Sie haben vollkommen Recht. Das hat mich auch gewundert. Wo ist die Knete geblieben?
Auf Nachfrage wird Zummi angeben, dass es in diversen Spielkasinos verzockt hat.
Eine beliebte Ausrede in gewissen kriminellen Kreisen.
Weiß eigentlich jemand hier, wie Zuminkels Vater an die Kaufhauskette und damit Zumwinkel an sein Ausgangsmillionenvermögen gekommen ist? Fände ich wirklich mal sehr interessant angesichts der damals recht bewegten Zeiten in Deutschland, sowohl vor als auch nach 1945.
Und hat eigentlich jemand anderer auch mitgerechnet? Zumwinkel gab nach meiner Erinnerung in seinem Verfahren ein Vermögen an, das im Wesentlichen aus seinem vor zehn Jahren gekauften Schloss am Gardasee sowie etwa 8 Mio. Euro an Geldanlagen bestehen soll, was in etwa seiner Liechtensteiner Stiftung entspricht. (Zahlt er denn zukünftig für deren Ertäge Steuer und wenn ja, wo?).
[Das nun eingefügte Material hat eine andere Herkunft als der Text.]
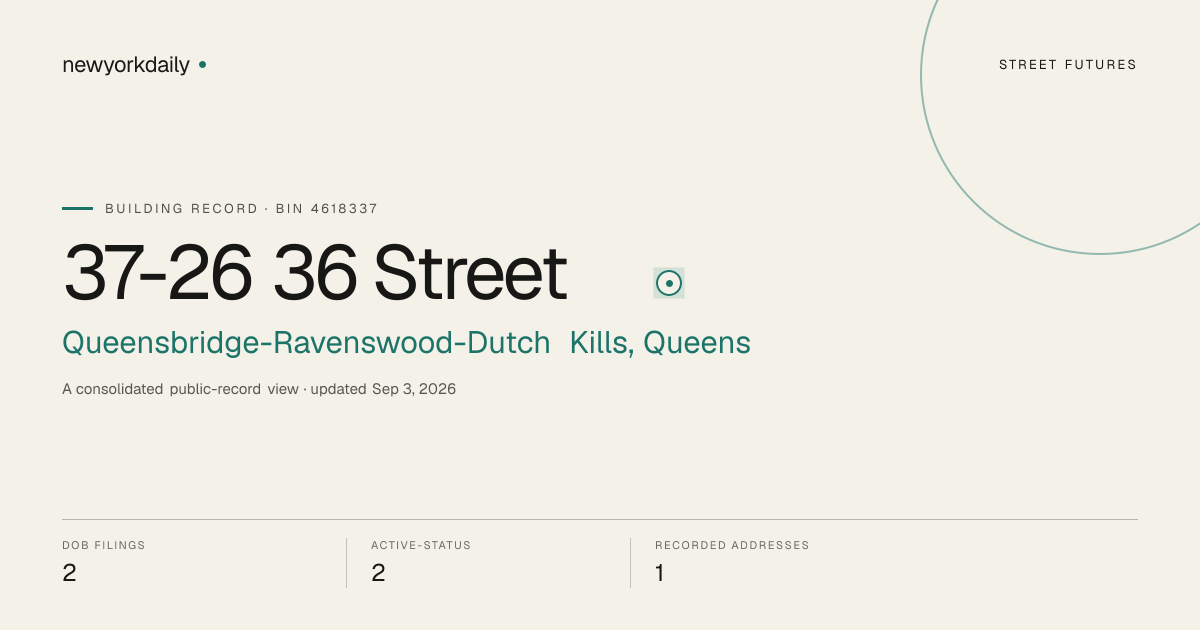1200x630 pixels.
Task: Click the DOB Filings count of 2
Action: (x=69, y=573)
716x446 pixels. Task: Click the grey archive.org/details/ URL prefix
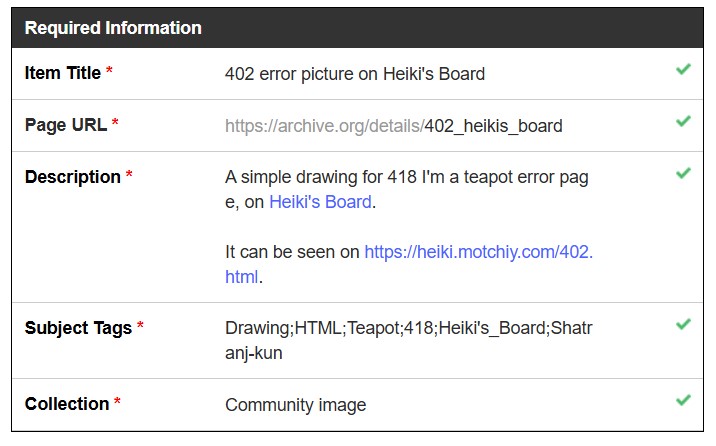324,126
Was hat der Mann dann aber eigentlich mit den deutlich mehr als zehn Millionen gemacht, die er in den letzten zehn Jahren netto verdient haben dürfte? (Sein Bruttoverdienst lag doch am Ende alleine bei der Post jährlich bei um die vier Millionen Euro und dazu kamen lukrative Aufsichtsratsposten. )
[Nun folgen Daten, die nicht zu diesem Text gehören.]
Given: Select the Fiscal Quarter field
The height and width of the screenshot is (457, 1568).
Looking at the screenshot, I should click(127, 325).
Irgendwie passt das Ganze nicht zusammen, aber ich lasse mich gerne eines Besseren bekehren!
Als Staatsanwalt würde ich da aber noch einmal genauer hinschauen und mich für Zumwinkels Urlaubsoasen interessieren - und dann vermutlich auch versetzt werden! Richterin wäre doch aber auch nicht schlecht, nachdem die Steuerzahler derartige Beförderungen im Sinne der "Elite" doch so großzügig finanzieren und tolerieren!
Warum hat keiner dieser Augenzeugen die Umzugskartons gezählt?
Das einzig Sichere auf der Welt ist der Wandel. In Abwandelung!
Es kann sein, das H. Zumwinkel vom Regen in die Traufe kommt, er weiß es nur noch nicht!
Und da nutzen im die bei seinem "seltsamen" Prozess eingesparten Millionen nicht viel.
Sic transit gloria mundi.
Und das ist die Gerechtigkeit für alle. Auch wenn der Staatsanwalt zufällig während des Prozesses gewechselt wird.